_REQUIRED ACTIONS_.
A. In the favorite-food essay, what has caused the potato dish to change over the writer's life? Answer in one or two sentences.
B. Summarize the favorite-food essay in two sentences.

_SOURCE PASSAGE_.
↓
Project #1 part 2 finalProject 1, Part 1
When asking somebody what their favorite food is, they must take into account a large number of variables. For me, these include the likes of taste, texture, temperature, etc. Throughout my entire life I have experienced a vast array of different foods all cultivating a complex and diverse pallet. It’s difficult to single out a specific food, but for me personally I’d give the upper hand to; steak and potatoes. More specifically Montréal steak tips and my family’s “hot shit” style potatoes (more on the name later on).
This dish has two parts that compliment it perfectly with a crisp, buttery, and savory slice of steak with the spicy potato dish. The potato dish has evolved throughout my life as my families tastes, and preferences changed. This has been from the type of potatoes used to the way it was cooked, however, the two things that have never changed about this dish is the use of it as a comfort food and the amount of cheese on it. Because what doesn’t taste better with lots of melted cheese?
↑
_DATA LISTING_.
↓
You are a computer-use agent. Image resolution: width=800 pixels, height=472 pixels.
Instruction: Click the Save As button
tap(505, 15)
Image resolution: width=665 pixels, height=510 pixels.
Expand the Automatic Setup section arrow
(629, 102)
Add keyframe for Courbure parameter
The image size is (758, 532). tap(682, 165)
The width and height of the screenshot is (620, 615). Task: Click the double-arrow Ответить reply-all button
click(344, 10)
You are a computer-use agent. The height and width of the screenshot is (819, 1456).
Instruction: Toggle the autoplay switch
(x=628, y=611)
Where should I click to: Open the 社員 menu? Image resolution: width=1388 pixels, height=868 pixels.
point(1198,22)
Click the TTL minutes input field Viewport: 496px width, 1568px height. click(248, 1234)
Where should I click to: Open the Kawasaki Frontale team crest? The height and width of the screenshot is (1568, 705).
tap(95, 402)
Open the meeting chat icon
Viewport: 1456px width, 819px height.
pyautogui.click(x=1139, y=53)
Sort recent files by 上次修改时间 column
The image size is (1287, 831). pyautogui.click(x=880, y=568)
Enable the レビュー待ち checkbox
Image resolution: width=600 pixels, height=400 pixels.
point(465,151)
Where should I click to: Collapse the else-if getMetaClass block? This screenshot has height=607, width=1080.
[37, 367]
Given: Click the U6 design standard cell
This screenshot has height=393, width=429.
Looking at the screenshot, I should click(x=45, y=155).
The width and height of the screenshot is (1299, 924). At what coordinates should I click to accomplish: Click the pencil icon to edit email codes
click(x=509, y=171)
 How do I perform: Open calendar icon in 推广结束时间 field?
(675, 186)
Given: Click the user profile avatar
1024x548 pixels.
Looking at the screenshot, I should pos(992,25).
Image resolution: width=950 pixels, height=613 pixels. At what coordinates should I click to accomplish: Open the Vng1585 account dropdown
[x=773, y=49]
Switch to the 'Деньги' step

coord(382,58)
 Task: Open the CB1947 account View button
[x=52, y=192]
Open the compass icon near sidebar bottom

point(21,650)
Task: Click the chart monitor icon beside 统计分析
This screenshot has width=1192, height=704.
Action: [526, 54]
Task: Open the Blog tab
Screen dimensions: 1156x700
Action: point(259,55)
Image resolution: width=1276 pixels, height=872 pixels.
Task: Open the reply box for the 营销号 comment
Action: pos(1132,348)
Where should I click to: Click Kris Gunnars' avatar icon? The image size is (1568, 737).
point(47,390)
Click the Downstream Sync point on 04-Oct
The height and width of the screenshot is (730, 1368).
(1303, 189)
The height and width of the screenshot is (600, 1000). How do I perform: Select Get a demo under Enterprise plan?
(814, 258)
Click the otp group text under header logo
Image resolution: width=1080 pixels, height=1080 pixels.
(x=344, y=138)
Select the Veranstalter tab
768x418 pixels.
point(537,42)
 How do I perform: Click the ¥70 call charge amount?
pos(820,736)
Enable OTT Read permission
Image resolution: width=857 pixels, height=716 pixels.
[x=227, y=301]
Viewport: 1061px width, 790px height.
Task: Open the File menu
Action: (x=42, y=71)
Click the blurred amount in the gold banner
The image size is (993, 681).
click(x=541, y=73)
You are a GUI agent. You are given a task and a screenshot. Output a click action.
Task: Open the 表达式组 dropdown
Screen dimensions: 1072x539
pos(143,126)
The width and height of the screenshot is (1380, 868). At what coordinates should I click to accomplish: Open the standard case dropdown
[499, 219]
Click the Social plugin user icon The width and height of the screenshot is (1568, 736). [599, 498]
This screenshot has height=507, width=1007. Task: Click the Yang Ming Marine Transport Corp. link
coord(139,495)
↑
_TASK-BY-TASK ANSWERS_.
A. The potato dish has changed because the tastes and preferences of the writer's family changed. These changes reached both the type of potatoes used and the way the dish was cooked.

B. Although choosing a favorite food means weighing many variables like taste, texture, and temperature, the writer picks steak and potatoes, specifically Montréal steak tips and the family's "hot shit" style potatoes. The potato dish has changed over the years in its potatoes and cooking method, but it has always been a comfort food loaded with cheese.